Document text:
Yes, COVID has been quite stressful for most of our children and perhaps even traumatic for some of them. But that doesn’t mean that they need therapy. How do you know whether therapy is unnecessary at this time? Here’s a quick way to remember: Mild iFIND!
i – intensity
F – frequency
I – interference
N – nature/normal
D – duration
If you notice a problematic behavior but the intensity is low, it doesn’t happen frequently, it doesn’t interfere much with the child’s life or with the lives of everyone around them, if the nature of the behavior is relatively normal and age-expected, and finally, the duration is short, you can safely assume it’ll pass on its own. Of course, keep an eye out. If the symptoms become moderate to severe with respect to iFIND, that’s a different story.
Here’s a quick example. If a 5-year-old child recently became clingy during COVID, but it’s not too intense (intensity), it doesn’t happen all the time unless the parents are going out at night (frequency), it doesn’t interfere too much as the parents can still go on with their lives and the child doesn’t get hysterical (interference), it doesn’t last too long and the child stops the clinginess after a few minutes (duration), we can also remember that clinginess is a normal reaction to anxiety and thus the nature of this behavior is within the realm of normal (nature/normal). Therefore, we might address it with typical parenting strategies.
On the other hand, if an 8-year-old recently started biting or hitting her classmates whenever she gets stressed, even if it doesn’t happen frequently, say only once every 2 weeks, the nature of this behavior is not within the range of normal, typical 8-year-old behavior and therefore needs to be addressed so that the child can learn better emotional coping strategies.

Exercise description:
Transcribe the part of the article on COVID stress in children that opens with the words containing "Here’s a quick example." and closes with "typical parenting strategies.". Use only the article on COVID stress in children.

Listed entries:
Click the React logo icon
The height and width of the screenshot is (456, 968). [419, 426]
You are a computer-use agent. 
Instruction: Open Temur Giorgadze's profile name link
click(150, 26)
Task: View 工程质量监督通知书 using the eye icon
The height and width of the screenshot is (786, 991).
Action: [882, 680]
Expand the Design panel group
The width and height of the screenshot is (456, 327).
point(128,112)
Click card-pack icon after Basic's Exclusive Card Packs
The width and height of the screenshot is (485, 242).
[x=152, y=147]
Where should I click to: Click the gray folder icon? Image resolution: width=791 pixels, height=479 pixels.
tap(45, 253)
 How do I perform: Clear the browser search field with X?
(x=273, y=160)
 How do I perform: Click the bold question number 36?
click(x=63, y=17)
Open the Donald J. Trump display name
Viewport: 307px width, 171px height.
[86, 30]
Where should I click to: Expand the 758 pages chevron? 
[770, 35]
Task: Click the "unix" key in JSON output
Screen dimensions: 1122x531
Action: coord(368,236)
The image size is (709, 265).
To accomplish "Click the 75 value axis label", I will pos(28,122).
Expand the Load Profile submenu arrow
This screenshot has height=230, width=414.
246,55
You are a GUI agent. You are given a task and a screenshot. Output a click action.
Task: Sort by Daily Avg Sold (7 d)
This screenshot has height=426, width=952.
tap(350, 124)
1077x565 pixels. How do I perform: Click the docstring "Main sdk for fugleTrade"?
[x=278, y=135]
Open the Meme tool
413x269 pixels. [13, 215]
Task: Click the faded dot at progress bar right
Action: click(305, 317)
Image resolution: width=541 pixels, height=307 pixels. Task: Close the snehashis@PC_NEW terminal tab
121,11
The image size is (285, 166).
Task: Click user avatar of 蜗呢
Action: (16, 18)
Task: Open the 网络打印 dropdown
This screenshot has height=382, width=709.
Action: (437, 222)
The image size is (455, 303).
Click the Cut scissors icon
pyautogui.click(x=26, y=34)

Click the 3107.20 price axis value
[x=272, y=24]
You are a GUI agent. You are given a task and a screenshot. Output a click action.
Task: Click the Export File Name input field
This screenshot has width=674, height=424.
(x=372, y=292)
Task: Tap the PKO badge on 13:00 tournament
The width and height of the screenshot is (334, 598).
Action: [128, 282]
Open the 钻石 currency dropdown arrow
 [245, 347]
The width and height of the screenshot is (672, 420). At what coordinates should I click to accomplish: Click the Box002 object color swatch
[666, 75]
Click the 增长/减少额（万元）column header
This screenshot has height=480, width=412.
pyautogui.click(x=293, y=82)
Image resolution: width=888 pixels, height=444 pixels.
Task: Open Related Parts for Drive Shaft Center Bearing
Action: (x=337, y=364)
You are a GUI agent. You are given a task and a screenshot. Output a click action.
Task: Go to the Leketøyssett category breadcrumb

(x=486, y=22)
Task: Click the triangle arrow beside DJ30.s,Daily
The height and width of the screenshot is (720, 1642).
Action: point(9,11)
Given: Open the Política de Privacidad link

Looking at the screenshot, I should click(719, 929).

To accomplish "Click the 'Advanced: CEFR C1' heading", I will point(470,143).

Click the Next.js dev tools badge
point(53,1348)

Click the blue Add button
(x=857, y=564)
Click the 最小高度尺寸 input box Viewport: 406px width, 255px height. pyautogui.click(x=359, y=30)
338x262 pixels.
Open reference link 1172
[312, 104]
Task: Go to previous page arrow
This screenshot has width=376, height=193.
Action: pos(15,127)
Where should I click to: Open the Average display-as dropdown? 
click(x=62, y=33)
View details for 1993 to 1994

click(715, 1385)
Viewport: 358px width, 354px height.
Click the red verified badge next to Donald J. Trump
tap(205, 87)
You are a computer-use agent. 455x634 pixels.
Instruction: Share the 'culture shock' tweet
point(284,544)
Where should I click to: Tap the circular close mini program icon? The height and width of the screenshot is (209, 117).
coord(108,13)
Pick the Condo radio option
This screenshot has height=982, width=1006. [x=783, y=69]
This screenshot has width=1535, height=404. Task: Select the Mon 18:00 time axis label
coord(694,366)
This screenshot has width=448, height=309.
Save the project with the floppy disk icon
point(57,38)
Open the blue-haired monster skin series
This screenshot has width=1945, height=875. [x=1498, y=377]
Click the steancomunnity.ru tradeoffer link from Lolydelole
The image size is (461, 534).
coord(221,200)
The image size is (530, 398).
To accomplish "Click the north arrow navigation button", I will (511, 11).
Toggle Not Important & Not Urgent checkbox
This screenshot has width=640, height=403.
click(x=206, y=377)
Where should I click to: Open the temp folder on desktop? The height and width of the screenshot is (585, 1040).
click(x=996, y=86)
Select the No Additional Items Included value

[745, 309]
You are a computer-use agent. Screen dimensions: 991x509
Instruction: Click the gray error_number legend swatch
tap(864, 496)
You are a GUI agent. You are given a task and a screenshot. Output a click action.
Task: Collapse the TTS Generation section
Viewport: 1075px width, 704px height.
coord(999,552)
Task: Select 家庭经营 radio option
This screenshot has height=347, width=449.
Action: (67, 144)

Reply:
Here’s a quick example. If a 5-year-old child recently became clingy during COVID, but it’s not too intense (intensity), it doesn’t happen all the time unless the parents are going out at night (frequency), it doesn’t interfere too much as the parents can still go on with their lives and the child doesn’t get hysterical (interference), it doesn’t last too long and the child stops the clinginess after a few minutes (duration), we can also remember that clinginess is a normal reaction to anxiety and thus the nature of this behavior is within the realm of normal (nature/normal). Therefore, we might address it with typical parenting strategies.